I think those are both pretty decent summaries of the values upon which conservatives and liberals base their policy proposals, but I'm sure we could quibble about the wording, and I'd have no problem with that, because these small, nuance difference have huge consequences. Think this is just semantics? Think about the difference in opinion when you ask people what they think about estate taxes on the wealthy vs. death taxes on business owners. Or torture vs. enhanced interrogation techniques.

When I look at the list of values, I can see why liberals like me are so pissed off at Bush. He has not made America stronger in the world by any measure. Prosperity has grown only among the tiniest sliver at the top. Our future looks much bleaker than it did eight years ago. Our government has proven itself to be woefully incompetent on a number of fronts. And some Americans are paying very heavy tolls for all Bush's mistakes (too many have paid the ultimate price) while others have only been asked to do a bit more shopping. For a liberal, his record is dismal.

But how do conservatives see it? Bush, according to every military expert I've read, has stretched our military to the breaking point, all the while ratcheting up our need for military strength in the world, making us that much more vulnerable. His emphasis on free markets not only showed the dangers of deregulation, but then he abandoned those principles to bail out the banking industry. He lowered taxes on the wealthy, but did so while growing the federal deficit to such a degree that it's not really a tax cut but a differed tax increase on the next generation that will put every tax increase ever proposed by any other president to shame by comparison. He created the single largest bureaucracy in the history of the federal government in the form of Homeland Security, and oversaw that greatest expansion in the size of the federal government of any president. He appears to have stuck to his guns on issues of family values, but this has shown in stark relief that these family values are focused almost exclusively on limiting gay rights and protecting the unborn: Even Bush's greatest accomplishment in office, his increase in aid to Africa, is mitigated by the fact that he stipulated that none of the money could go to clinics which provided abortion or even contraception.

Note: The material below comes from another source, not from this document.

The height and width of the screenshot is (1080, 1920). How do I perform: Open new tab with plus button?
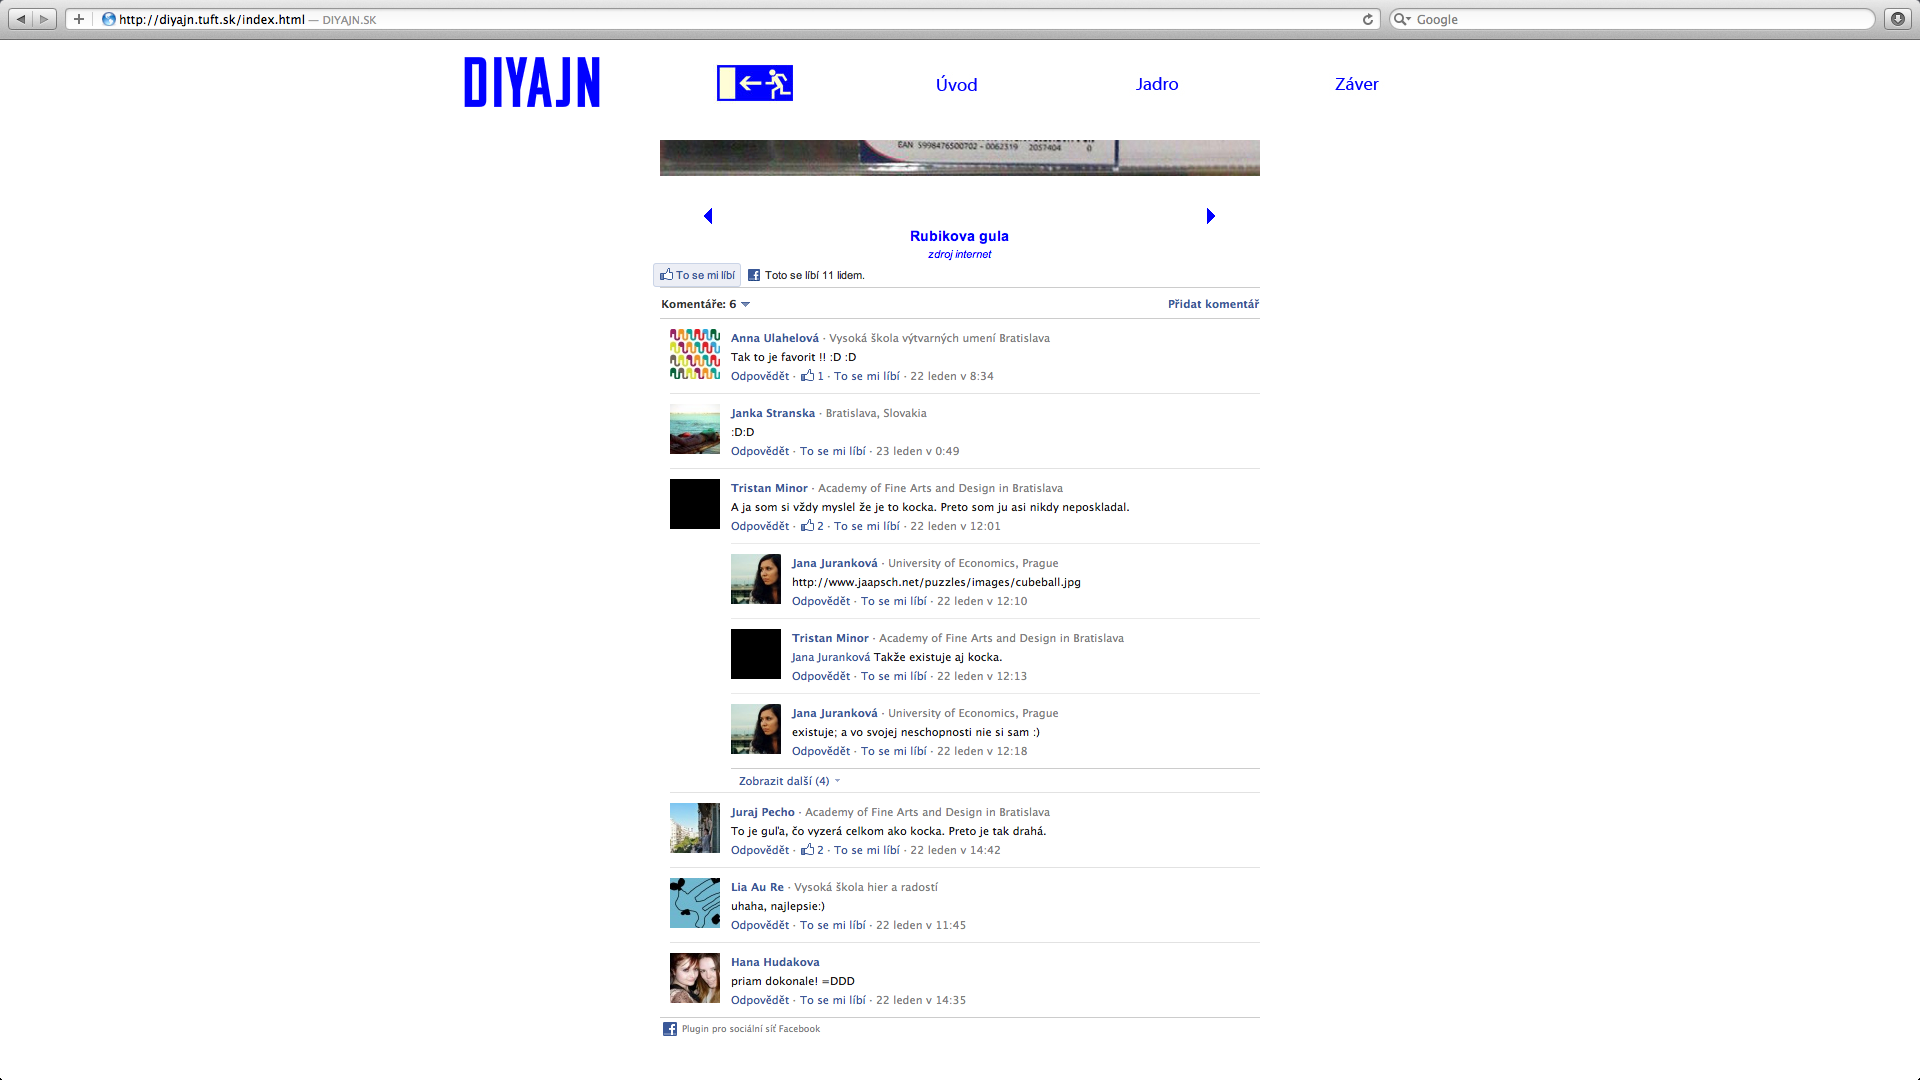pos(79,19)
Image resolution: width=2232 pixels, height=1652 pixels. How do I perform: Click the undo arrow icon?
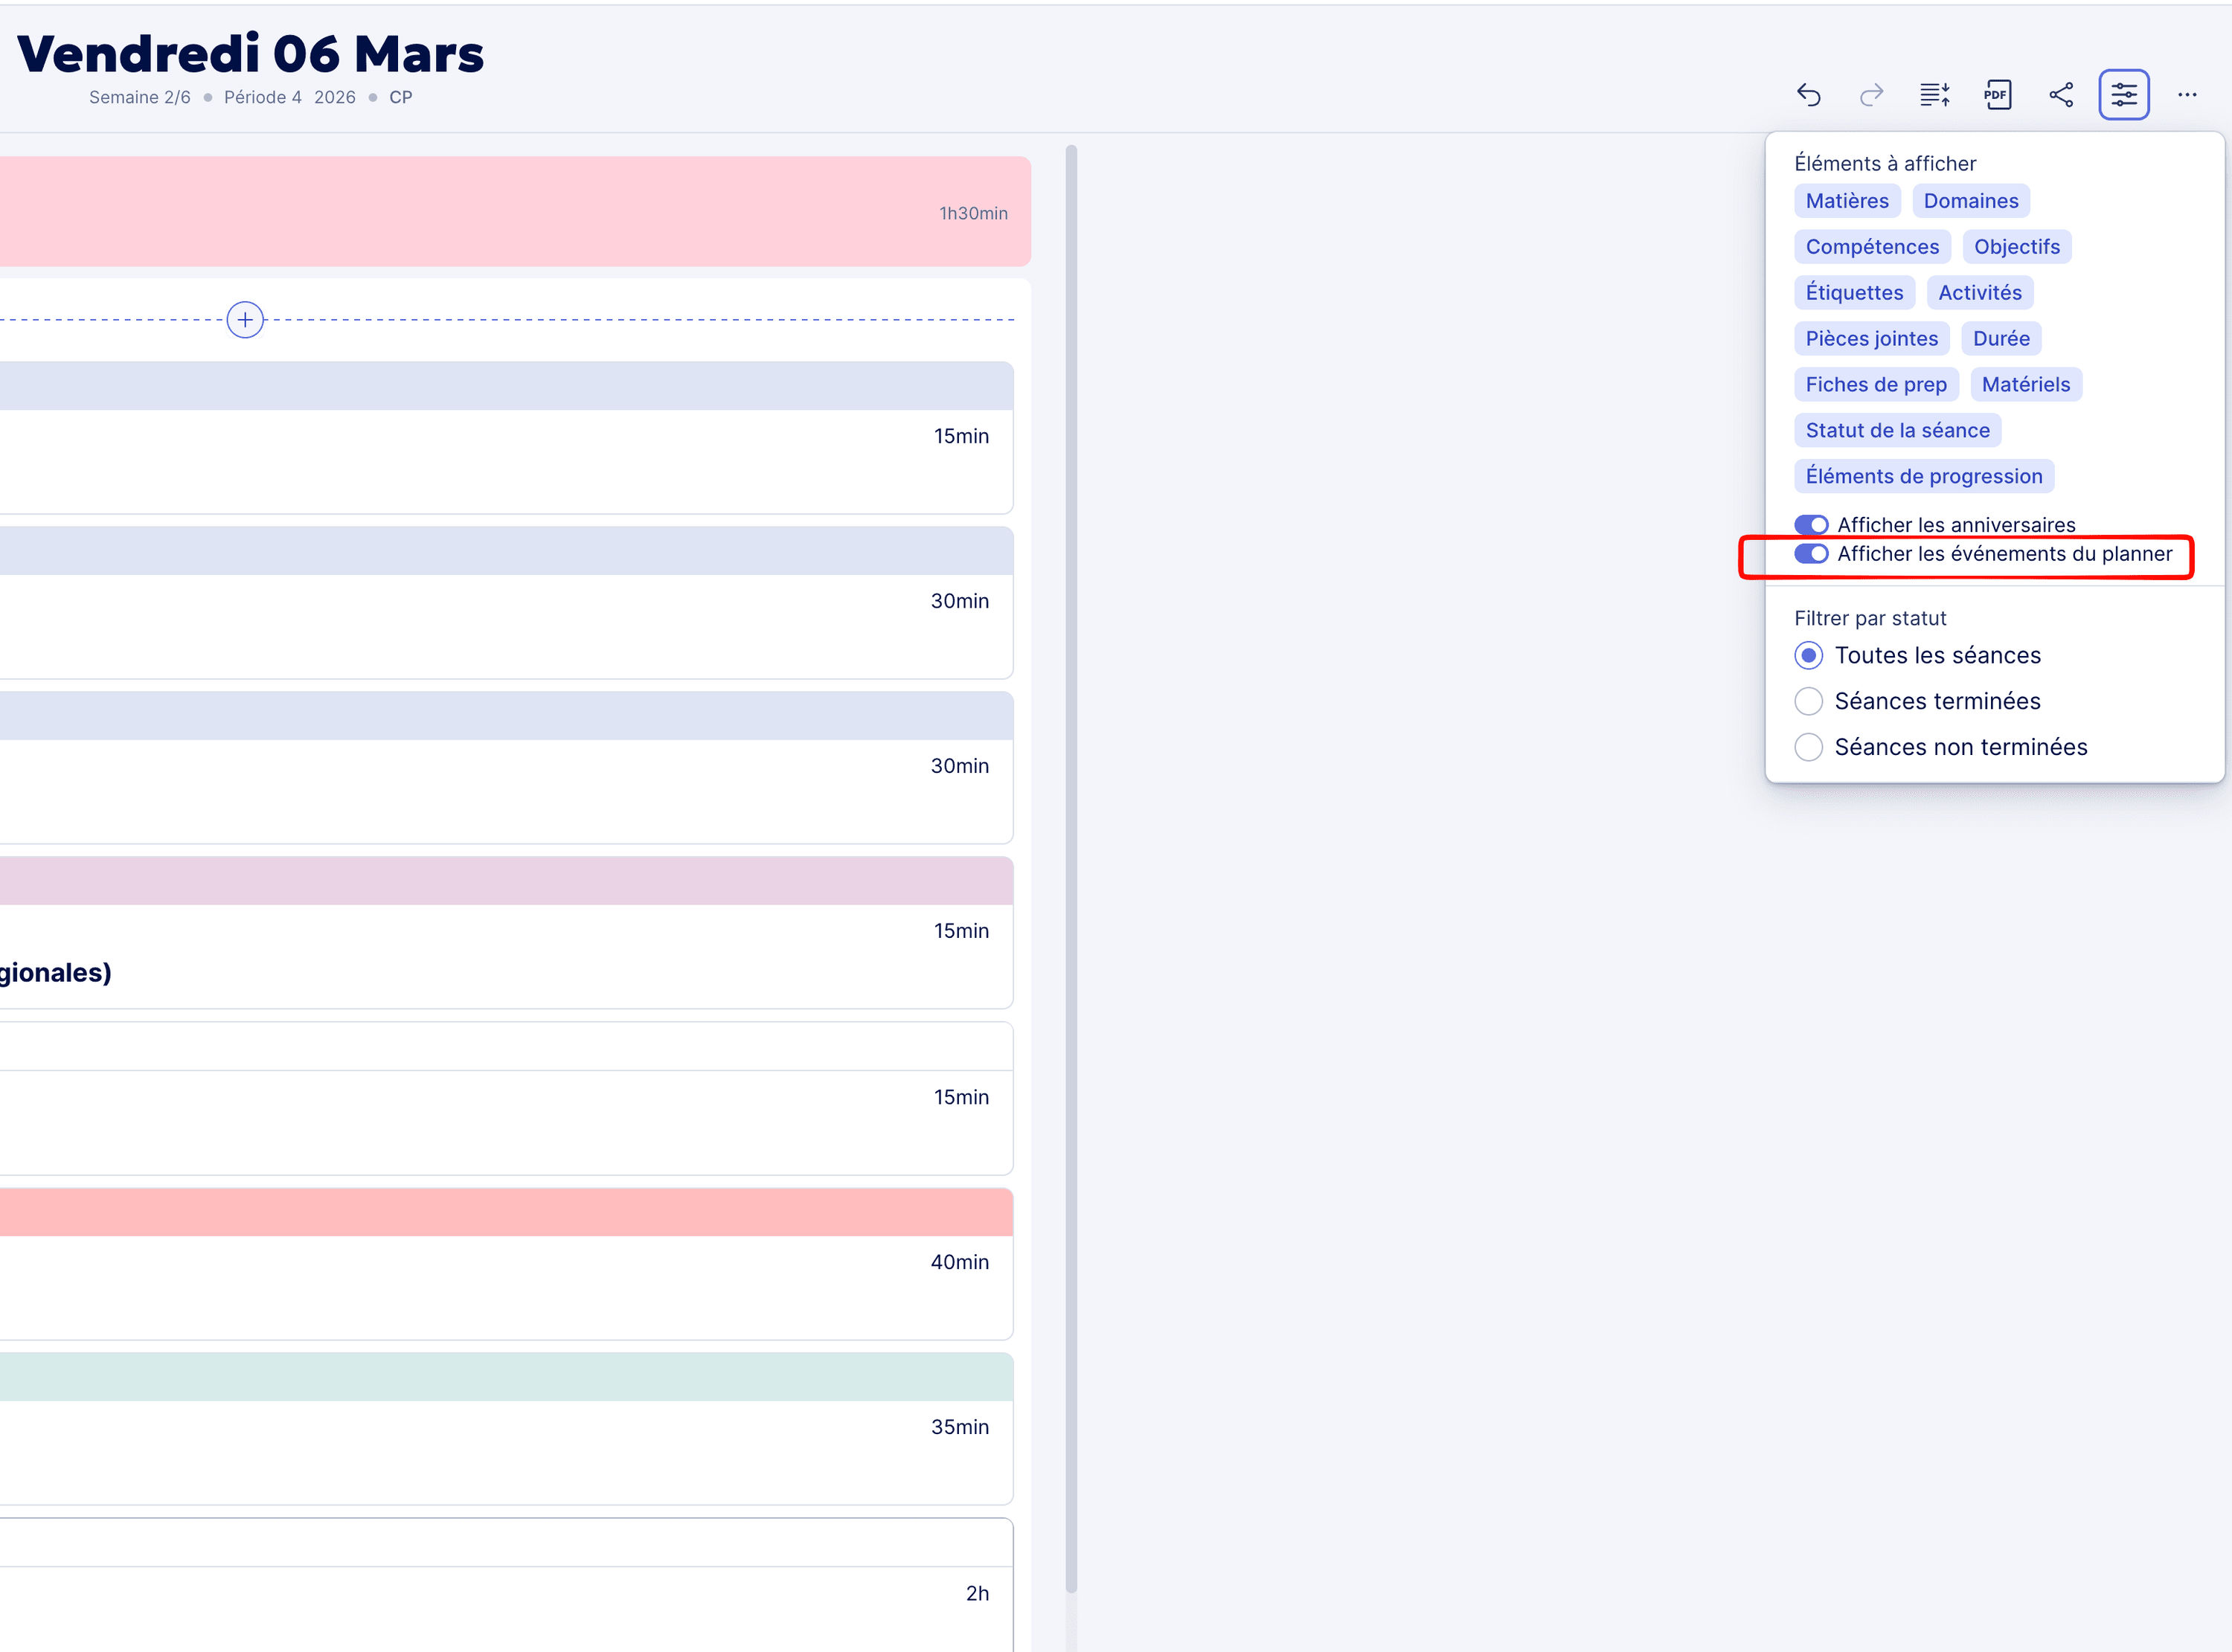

For those of us who think decisions like these are best made between a woman, her doctor, and her God, Bush's insertion of his own agenda into women's health decisions in the third world means his definition of family values is very... focused. Add to this an elective war where as many as a million Americans and Iraqis have died, a million members of families lost in a war that didn't need to happen, and this definition of family values strikes us liberals as completely vacuous. But what do conservatives think?

And here's the thing; while the conservative talking heads keep saying this is a center-right country, on almost every issue I can think of, the polling data doesn't back them up. Most Americans believe a woman should have a right to make her own reproductive health choices. Most Americans think this war was wrong. Most Americans think the government's handling of Hurricane Katrina showed them to be inept. Most Americans think that the government should be doing more to help people suffering during this economic downturn (pro-Broad Prosperity) but are infuriated by the way it bailed out Wall Street (showing they're also pro-Free Markets, with limits). Most Americans want their government to provide more oversight of the financial sector.

Jon Stewart challenged a conservative guest on just this point (I think it was Mike Huckabee), arguing that the history of the United States has been one of slow but inexorable progress away from bigotry and aristocracy toward pluralism and inclusiveness. When conservatives say this is still a center-right country, are they just referencing our tendency to move toward social progress at a very slow pace? If so, then isn't conservatism just associating itself with every kind of prejudice and backward attitude we've had to struggle so hard to put behind us? What am I not seeing which will help me understand conservatism?

And what is it I don't see about liberalism which dictates that a conservative can apply that label to me and dismiss everything I have to say? What can a conservative see, that I can't, which would explain such antipathy toward liberalism?